If you are not limiting the question to mechanical shutter, the fastest shutter speed I ever saw in a machine vision camera was 1 micro second, taking pictures at 775.000 frames/s. The advantage is to analyse high speed actions, like grains flying fast in during processing, studying physics, tennis balls hitting rackets, other types of impact. To achive blazing fast FPS you need a shutter to match. 25fps needs a max shutter length below 40ms. 100 fps needs less than 10ms etc. Also looking at the sun, burning things and solder actions, lasers without ND filters could be applications, but then you need to evaluate if it is a problem to use ND filters instead of using a $100.000 camera.


There is no fastest speed shutter. The fastest theoretically possible would be the time it takes for however many photons you want to capture to hit the sensor. The advantage is that it stops motion. You can see what happened during a very small moment in time and thus a very fast action. The trick is to have sufficient light though. You need sufficient photos to strike the sensor during the exposure in order to be able to make out the details of what you are looking at.

The amount of light you need increases proportionally to the shutter speed with a fixed factor of the sensitivity of the sensor. Each time the speed of the shutter gets twice as fast, you need twice as much light for a given sensor to be able to expose an image.
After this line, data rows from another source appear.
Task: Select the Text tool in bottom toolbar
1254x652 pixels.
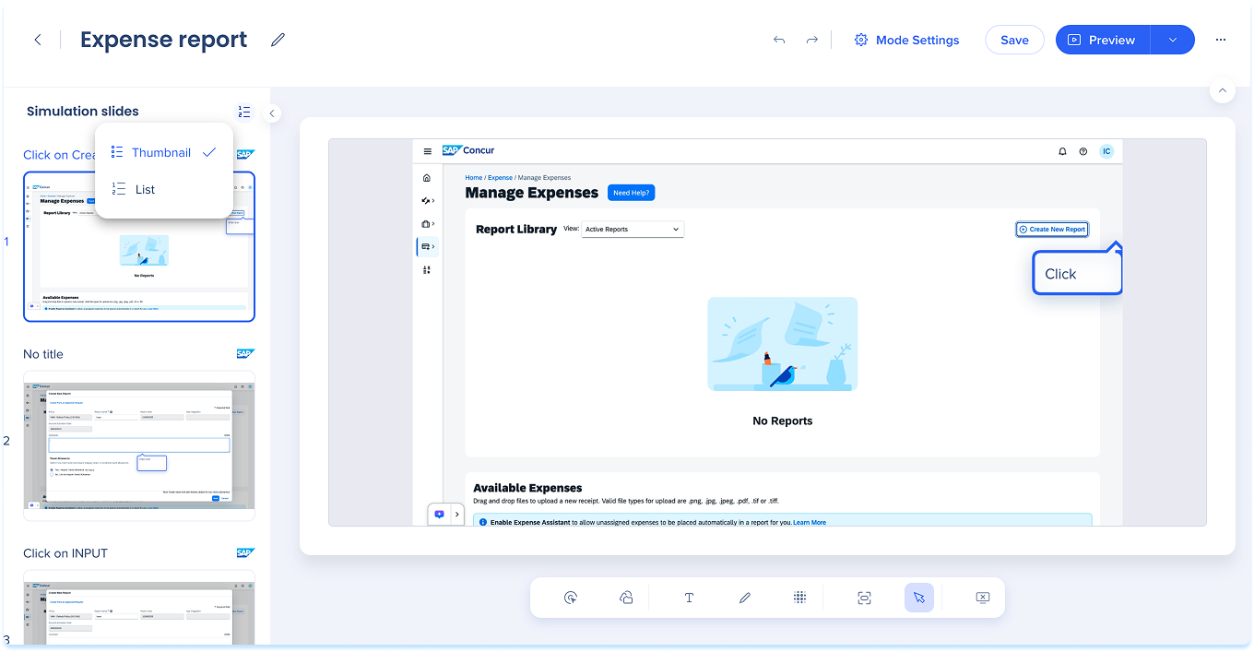Action: coord(689,598)
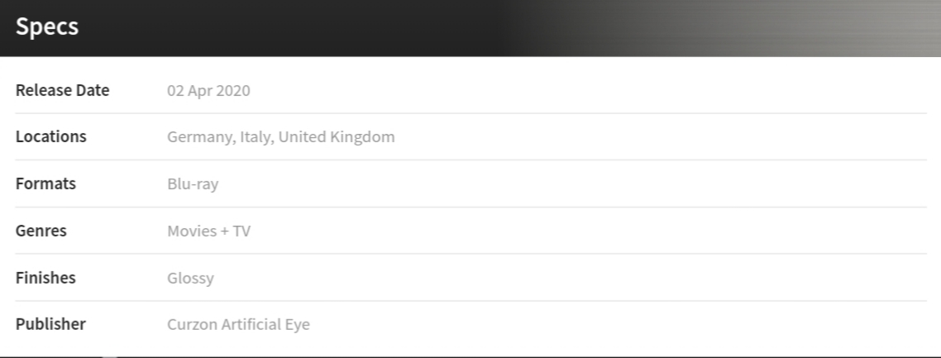Open the Movies + TV genre link
The width and height of the screenshot is (941, 358).
pos(208,231)

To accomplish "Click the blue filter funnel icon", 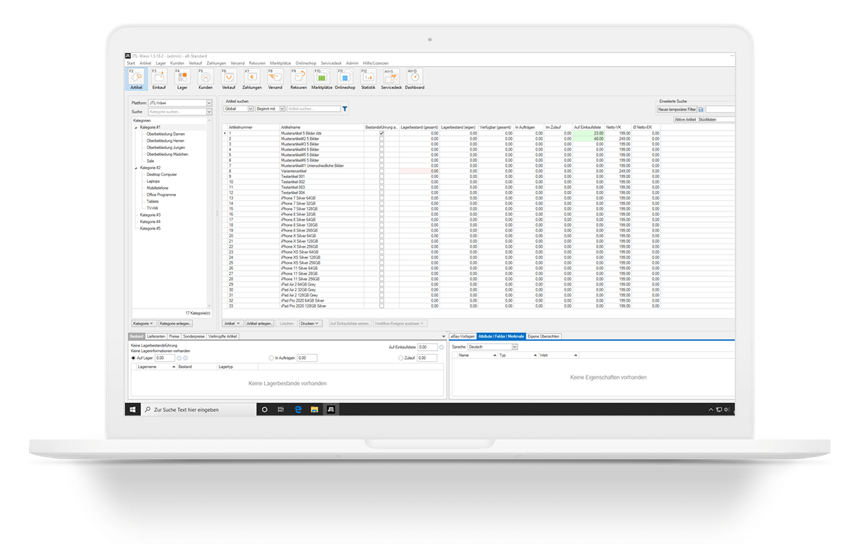I will tap(345, 109).
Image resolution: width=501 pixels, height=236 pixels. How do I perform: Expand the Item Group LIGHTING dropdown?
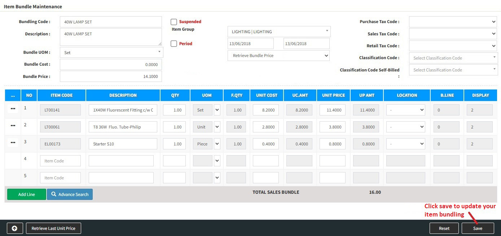coord(279,32)
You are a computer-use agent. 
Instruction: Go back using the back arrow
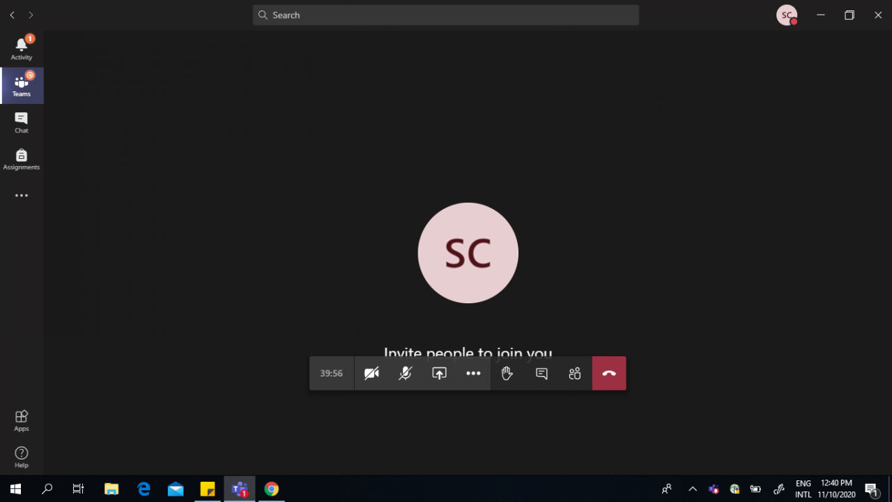(12, 15)
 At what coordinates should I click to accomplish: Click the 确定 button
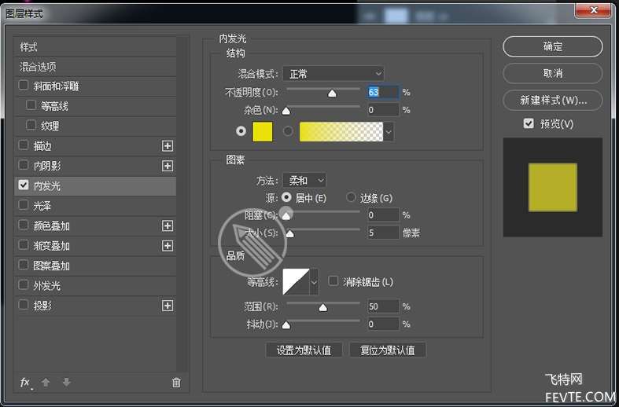point(552,46)
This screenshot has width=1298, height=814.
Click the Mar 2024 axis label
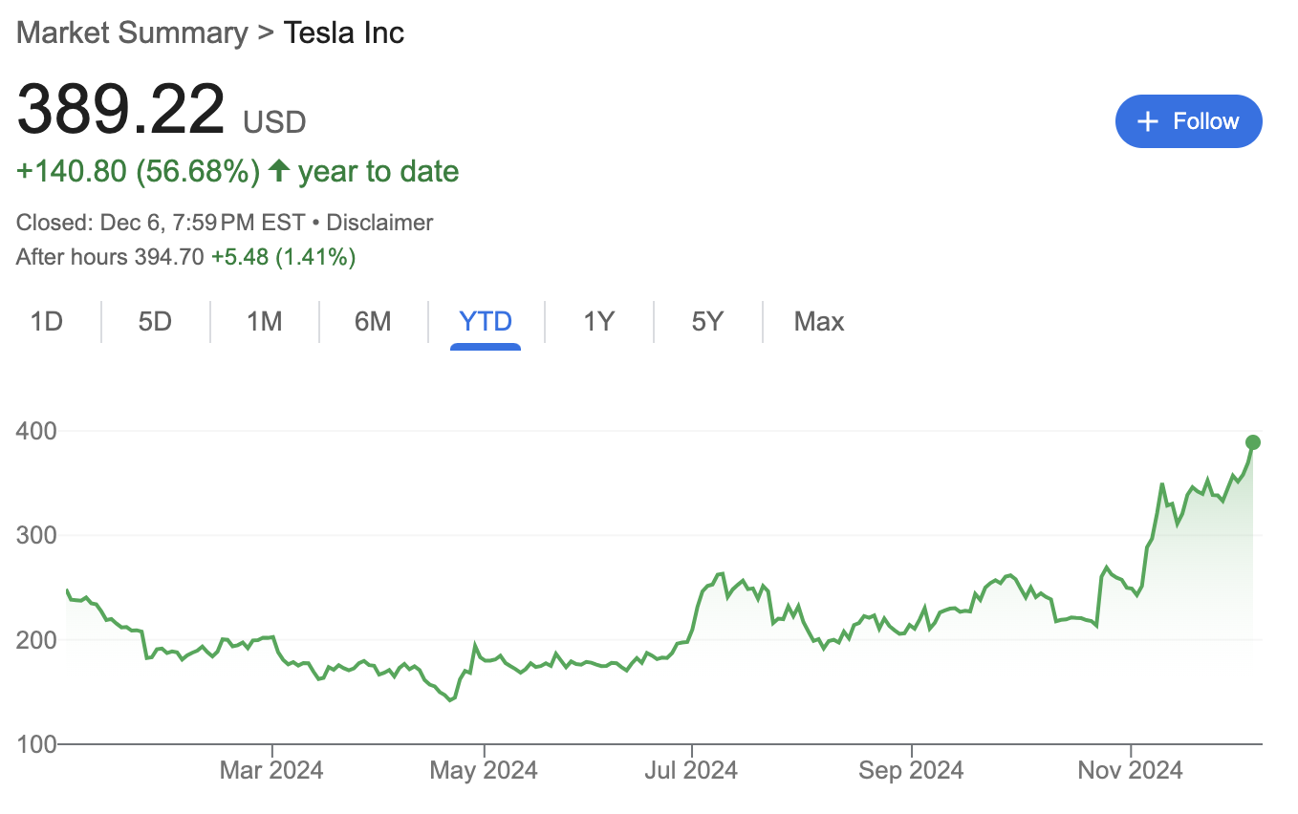coord(272,769)
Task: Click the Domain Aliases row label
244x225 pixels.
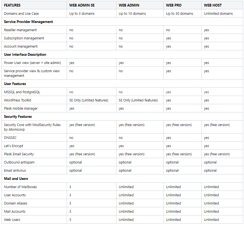Action: [16, 203]
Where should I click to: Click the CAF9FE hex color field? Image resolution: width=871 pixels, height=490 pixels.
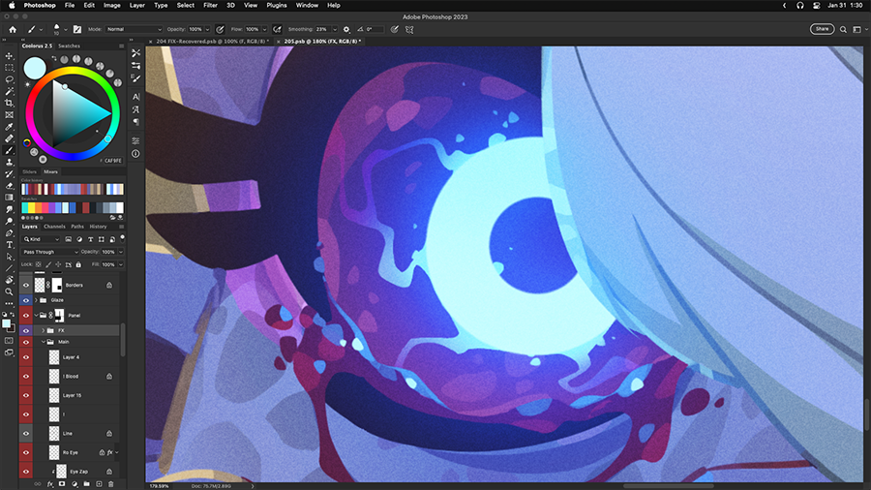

This leads to practical limits with existing technology, but there is no particular physical limitation to shutter speed given enough light and a fast enough sensor.


I'd like to point out that a shutter is not a neat "on," "off" thing. The shutter speed is an indication of the exposure duration, only, from half open to half closed. The "halfway point" is called "half-peak" by some.

In other words, the shutter takes time to get from fully closed to it's fullest opening, remain at it's fullest opening, and time to get the shutter from it's open position, back to it's fully closed position.

Then, there's the question of accuracy, and repeatability to the indicated setting. Apertures can be exact whereas shutter speeds rarely are.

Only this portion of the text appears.